**Entries for finding displayed items:**

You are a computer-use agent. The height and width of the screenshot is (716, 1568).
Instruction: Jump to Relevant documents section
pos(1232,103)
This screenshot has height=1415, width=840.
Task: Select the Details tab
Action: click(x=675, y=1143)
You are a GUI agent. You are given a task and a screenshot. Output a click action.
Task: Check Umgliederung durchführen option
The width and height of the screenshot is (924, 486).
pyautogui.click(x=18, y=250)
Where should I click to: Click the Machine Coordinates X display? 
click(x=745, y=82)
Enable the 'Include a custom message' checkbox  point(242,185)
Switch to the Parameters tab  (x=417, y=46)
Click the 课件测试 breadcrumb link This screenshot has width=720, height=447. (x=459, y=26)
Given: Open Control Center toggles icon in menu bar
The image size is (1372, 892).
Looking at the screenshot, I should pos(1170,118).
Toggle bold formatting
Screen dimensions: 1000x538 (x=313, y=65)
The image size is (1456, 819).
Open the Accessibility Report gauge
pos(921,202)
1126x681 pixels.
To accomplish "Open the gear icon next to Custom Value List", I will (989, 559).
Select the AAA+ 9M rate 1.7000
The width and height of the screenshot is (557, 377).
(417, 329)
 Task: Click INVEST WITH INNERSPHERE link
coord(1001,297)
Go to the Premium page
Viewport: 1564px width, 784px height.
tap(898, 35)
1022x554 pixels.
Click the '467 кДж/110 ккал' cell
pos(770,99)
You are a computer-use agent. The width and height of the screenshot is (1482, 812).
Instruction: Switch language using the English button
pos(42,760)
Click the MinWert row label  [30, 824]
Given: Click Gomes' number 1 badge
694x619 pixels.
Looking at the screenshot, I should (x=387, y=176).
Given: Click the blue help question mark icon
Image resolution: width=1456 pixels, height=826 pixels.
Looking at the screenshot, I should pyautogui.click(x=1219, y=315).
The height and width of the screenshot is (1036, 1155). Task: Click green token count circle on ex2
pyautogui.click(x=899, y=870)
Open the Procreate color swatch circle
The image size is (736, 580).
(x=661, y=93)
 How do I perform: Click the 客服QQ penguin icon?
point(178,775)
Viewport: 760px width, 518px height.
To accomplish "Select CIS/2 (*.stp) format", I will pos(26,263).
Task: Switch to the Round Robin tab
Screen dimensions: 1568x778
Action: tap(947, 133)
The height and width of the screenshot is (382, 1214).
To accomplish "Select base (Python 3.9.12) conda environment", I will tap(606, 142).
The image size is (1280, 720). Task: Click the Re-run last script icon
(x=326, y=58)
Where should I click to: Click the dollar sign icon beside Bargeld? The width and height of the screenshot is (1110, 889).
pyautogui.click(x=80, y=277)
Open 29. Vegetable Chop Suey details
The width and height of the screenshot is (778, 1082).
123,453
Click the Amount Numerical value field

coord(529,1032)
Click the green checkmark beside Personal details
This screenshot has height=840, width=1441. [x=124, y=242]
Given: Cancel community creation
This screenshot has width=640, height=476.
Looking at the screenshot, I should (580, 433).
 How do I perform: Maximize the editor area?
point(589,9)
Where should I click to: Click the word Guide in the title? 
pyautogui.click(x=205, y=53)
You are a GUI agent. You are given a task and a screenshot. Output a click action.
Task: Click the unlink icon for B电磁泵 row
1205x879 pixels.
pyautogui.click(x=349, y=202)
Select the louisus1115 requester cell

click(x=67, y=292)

**Description of the task:**
Copy the entries above word for word, starting at the line containing "Enable the 'Include" and ending at the line containing "Screen dimensions: 1000x538 (x=313, y=65)".

**Right answer:**
Enable the 'Include a custom message' checkbox  point(242,185)
Switch to the Parameters tab  (x=417, y=46)
Click the 课件测试 breadcrumb link This screenshot has width=720, height=447. (x=459, y=26)
Given: Open Control Center toggles icon in menu bar
The image size is (1372, 892).
Looking at the screenshot, I should pos(1170,118).
Toggle bold formatting
Screen dimensions: 1000x538 (x=313, y=65)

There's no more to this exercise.